Why so many elections in 2024? Chalk it up to the ‘beauty of math,’ says professor
Global News
Tuesday’s vote in the United States is just one of more than 70 national elections that will have taken place this year by the end of December.
Tuesday’s vote in the United States may be dominating social media feeds, but it is just one of more than 70 national elections that will have taken place this year by the end of December.
Mauritanians went to the polls in June, the same month Mexico elected its first female president and Prime Minister Narendra Modi declared victory in India. Azerbaijanis and Indonesians voted in February. Iceland goes to the polls on Nov. 30, Ghana on Dec. 7.
“This is the biggest election year in human history,” the United Nations Development Program says on its website. “Half of the world’s population — some 3.7 billion people — will have the opportunity to go to the polls in 72 countries.”
In Canada alone, four provinces held or will hold provincial elections this year: New Brunswick, Saskatchewan, British Columbia and Nova Scotia.
For mathematician Rebecca Tyson, 2024 is a simple yet beautiful example of how periodic systems — even messy human ones — will briefly fall into step with one another.
“It’s something that looks amazing, but really, it’s just this interesting property of oscillators that every once in a while, they’ll all line up,” the University of British Columbia professor said. “It just happens.
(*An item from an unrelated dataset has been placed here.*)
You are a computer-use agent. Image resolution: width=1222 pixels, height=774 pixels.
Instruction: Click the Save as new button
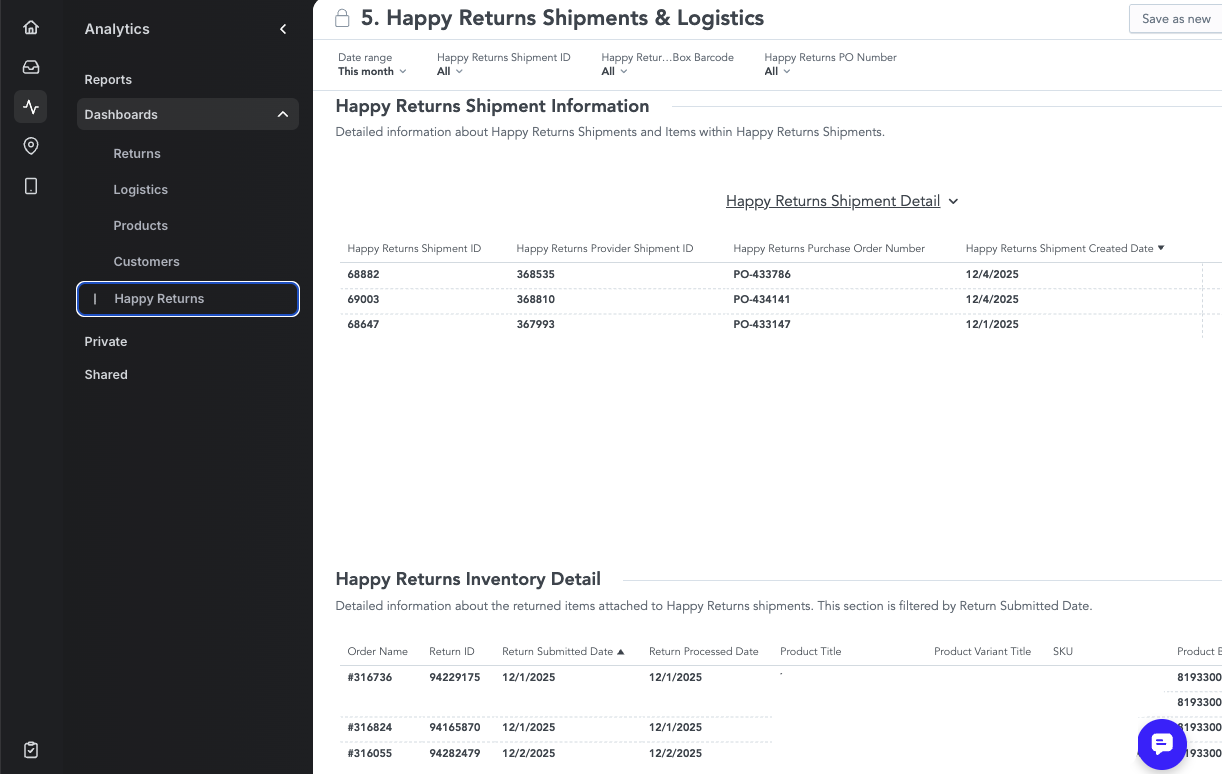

Which is pretty cool.”
Perhaps you’ve seen a video of a pendulum apparatus, where pendulums of different lengths hanging from a central rod are set swinging at different times and somehow seem to fall briefly into synch, making a coherent wave in unison. As the swinging continues, they scatter, falling back out of step.
This is an example of oscillators lining up, Tyson said in a recent interview. And this is roughly what happened with all these elections lining up in 2024.